Esa desaparición se presenta como una destrucción, una selección instintiva de la fuerza destructora. Síntoma de esa autodestrucción de los desheredados: la autovivisección, la intoxicación, la embriaguez, el romanticismo, y sobre todo la necesidad instintiva de realizar unos actos que suscitan contra ellos el odio mortal de los poderosos (como si se seleccionase uno mismo sus propios verdugos), la voluntad de destruir, expresión de un instinto más profundo aún que la voluntad de destruirse: la voluntad de la nada.

El nihilismo es el síntoma de que los desheredados han perdido toda posibilidad de consuelo; de que destruyen para que se les destruya; de que, privados de la moral, ya no disponen de ninguna razón para «resignarse»: de que se sitúan en el plano del principio contrario y quieren, también ellos, ejercer el poder obligando a los poderosos a convertirse en sus verdugos. Tal es la forma europea del budismo, de la negación activa, una vez la existencia ha perdido su «sentido».

No es que la «indigencia» haya aumentado: ¡al contrario!: «Dios, moral, resignación eran remedios contra un terrible grado de miseria: el nihilismo activo aparece en circunstancias relativamente mucho más favorables. El mero hecho de sentir que la moral está superada presupone un relativo nivel cultural, y éste a su vez presupone un relativo bienestar. Un relativo cansancio intelectual, llevado por el largo conflicto de las opiniones filosóficas hasta un escepticismo desesperado respecto a toda filosofía, caracteriza también el nivel en modo alguno mediocre de esos nihilistas. Piénsese en las circunstancias en que apareció Buda. La doctrina del Eterno Retorno tendría premisas científicas (como las tenía la doctrina de Buda, por ejemplo: el principio de causalidad, etc.).

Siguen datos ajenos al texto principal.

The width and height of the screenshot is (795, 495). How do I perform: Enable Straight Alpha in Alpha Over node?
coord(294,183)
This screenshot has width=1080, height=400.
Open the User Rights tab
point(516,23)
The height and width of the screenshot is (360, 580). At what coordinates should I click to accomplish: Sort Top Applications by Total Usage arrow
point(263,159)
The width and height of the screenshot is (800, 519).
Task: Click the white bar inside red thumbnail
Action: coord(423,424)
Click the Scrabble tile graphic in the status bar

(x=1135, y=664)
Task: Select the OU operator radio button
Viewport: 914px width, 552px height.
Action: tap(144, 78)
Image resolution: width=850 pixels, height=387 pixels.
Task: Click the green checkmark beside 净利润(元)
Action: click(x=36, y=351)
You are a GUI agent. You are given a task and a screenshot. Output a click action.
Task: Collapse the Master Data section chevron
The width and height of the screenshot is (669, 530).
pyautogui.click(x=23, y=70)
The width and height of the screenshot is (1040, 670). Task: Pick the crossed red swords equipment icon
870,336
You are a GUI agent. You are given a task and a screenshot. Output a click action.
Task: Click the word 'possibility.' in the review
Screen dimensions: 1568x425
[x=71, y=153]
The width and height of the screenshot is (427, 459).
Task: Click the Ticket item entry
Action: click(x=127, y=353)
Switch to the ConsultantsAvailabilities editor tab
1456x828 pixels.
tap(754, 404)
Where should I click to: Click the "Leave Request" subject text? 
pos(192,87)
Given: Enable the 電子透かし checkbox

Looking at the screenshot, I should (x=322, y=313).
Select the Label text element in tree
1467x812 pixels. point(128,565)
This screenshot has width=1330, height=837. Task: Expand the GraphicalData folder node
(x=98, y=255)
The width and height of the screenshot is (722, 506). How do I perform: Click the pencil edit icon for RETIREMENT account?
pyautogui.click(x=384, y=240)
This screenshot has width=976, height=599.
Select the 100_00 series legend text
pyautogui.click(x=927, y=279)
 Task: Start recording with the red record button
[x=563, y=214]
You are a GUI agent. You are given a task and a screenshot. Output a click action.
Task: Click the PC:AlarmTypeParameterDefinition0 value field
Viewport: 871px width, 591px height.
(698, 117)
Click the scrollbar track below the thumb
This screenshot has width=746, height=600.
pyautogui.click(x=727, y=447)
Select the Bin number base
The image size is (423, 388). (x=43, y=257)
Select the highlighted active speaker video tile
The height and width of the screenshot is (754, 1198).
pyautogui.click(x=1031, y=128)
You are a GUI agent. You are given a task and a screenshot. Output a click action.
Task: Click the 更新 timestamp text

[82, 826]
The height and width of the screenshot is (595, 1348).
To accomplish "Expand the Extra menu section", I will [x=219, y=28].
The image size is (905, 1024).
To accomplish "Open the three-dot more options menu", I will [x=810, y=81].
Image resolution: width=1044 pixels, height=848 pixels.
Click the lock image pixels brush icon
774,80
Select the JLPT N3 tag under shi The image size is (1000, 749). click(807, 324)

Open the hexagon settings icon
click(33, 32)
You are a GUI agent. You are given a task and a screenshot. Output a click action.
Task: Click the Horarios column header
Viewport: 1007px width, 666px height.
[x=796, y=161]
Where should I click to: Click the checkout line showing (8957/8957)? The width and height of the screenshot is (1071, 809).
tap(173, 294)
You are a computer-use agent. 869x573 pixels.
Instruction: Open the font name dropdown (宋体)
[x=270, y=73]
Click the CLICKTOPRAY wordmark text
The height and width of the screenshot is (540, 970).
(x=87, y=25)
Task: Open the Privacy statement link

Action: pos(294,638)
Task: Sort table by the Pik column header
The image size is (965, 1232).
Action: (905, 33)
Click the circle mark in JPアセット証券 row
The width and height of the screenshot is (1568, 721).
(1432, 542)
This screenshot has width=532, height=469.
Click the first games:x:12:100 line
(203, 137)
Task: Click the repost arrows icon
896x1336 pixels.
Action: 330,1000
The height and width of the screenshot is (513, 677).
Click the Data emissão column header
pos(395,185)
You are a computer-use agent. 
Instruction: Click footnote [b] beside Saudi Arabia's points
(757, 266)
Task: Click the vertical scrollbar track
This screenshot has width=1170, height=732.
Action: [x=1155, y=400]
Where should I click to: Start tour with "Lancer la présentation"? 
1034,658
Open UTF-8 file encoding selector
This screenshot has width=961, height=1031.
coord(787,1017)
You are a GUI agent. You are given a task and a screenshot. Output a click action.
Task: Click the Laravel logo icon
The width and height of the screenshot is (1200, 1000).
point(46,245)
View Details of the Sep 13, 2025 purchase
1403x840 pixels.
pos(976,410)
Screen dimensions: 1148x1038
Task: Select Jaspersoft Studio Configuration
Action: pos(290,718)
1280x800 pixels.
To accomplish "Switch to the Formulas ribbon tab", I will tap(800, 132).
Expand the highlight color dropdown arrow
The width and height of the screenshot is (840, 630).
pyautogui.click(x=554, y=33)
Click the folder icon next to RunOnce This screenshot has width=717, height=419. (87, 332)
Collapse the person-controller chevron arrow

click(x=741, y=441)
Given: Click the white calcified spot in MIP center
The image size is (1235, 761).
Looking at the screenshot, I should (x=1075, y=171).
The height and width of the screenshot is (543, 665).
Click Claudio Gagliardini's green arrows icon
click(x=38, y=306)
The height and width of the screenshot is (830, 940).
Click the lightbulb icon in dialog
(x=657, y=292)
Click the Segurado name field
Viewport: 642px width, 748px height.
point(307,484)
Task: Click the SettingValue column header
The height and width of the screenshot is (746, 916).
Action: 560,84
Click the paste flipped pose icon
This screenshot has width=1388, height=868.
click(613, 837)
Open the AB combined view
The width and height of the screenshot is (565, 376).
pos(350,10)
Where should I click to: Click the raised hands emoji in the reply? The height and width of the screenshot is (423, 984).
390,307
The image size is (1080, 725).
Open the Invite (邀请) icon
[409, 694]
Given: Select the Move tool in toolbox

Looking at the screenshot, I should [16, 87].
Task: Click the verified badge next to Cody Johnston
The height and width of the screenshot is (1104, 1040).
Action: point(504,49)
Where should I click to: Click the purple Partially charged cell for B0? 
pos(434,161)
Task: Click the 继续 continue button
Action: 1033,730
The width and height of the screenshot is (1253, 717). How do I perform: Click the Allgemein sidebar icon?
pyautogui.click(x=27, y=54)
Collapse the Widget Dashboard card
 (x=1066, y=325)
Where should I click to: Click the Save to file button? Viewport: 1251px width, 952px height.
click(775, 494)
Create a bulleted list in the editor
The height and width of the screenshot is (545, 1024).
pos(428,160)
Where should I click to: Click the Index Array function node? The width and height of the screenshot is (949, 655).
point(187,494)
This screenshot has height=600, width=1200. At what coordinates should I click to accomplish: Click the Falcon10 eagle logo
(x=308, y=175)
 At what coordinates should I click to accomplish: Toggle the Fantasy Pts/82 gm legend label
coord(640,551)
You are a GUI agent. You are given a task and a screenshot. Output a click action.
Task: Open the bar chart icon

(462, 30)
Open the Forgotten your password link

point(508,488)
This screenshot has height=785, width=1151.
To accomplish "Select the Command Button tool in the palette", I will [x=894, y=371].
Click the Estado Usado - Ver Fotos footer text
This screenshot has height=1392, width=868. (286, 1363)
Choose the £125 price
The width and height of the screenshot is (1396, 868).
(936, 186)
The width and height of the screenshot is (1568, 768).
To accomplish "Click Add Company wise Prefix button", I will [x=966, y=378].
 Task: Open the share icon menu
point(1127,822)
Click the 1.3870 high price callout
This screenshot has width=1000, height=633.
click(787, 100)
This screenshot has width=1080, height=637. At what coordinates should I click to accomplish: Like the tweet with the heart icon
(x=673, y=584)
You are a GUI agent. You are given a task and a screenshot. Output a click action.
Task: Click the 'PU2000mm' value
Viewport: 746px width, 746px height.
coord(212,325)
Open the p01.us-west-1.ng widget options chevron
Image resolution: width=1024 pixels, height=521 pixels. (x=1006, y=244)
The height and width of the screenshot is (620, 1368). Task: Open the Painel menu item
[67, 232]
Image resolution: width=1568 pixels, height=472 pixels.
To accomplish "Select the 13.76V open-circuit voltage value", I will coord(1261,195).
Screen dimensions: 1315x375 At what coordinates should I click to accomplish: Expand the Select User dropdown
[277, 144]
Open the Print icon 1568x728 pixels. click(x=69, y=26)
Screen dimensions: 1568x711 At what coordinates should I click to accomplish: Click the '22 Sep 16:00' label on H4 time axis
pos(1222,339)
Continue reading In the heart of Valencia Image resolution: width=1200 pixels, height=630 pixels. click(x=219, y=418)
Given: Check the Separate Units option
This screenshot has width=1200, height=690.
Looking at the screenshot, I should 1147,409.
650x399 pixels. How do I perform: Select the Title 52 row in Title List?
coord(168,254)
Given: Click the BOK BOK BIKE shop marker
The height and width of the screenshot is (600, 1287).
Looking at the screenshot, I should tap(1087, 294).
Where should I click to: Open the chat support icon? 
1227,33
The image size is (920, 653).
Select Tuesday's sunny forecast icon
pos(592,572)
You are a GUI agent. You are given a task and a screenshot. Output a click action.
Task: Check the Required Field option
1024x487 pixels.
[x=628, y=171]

¿Qué significa en nuestros días la palabra «desheredado»? Sobre todo tiene un sentido fisiológico, ya no político. La clase más insana del hombre europeo (en todos los estratos) es el terreno en que crece ese nihilismo; ella concebirá la creencia en el Eterno Retorno como una maldición que cuando hiere hace que no pueda retrocederse ante ningún acto; esos no sólo querrán extinguirse pasivamente, sino extinguir voluntariamente todo lo que hasta ese punto está desprovisto de sentido y finalidad; a pesar de que se trate sólo de un estertor de una rabia ciega ante la idea de que todo existe desde toda la eternidad, incluso este momento de nihilismo y de ansia de destrucción. El valor de semejante crisis es que purifica, que agrupa a los elementos análogos y los hace destruirse entre si que asigna tareas comunes a los hombres de mentalidades más opuestas, que, incluso entre ellos, saca a la luz a los más débiles, a los más inseguros, y da así impulso a una nueva jerarquía de las fuerzas, basada en la salud; los señores reconocidos como señores, los esclavos reconocidos como esclavos. Esto, desde luego, fuera de todos los órdenes sociales existentes.

¿Quiénes aparecerán entonces como los más fuertes? Los más moderados, los que no tienen necesidad de creencias extremas. Los que no sólo aceptan sino que aman una buena porción de azar, de absurdidad. Los que son capaces de despreciar intensamente el valor del hombre sin por ello verse empequeñecidos o debilitados: los más ricos en salud, los que están en condiciones de soportar las mayores desgracias y que, por ello, ya no temen la desgracia- hombres seguros de su poder y que representan con un consciente orgullo el grado de fuerza alcanzado por el hombre.

¿Qué pensaría un hombre así del Eterno Retorno?


(Voluntad de Poder, libro II, Introducción, § 8. En torno a la voluntad de poder, Península, Barcelona 1973, p.157-162.)


(Nota personal. En este último escrito es intercambiable, hasta cierto punto, voluntad de poder por lucha por la dignidad, por hacerse valer como un ser humano válido, sea cual sea las condiciones en las que se esté —a nivel individual de mente y cuerpo— y en las que se viva —en lo social—).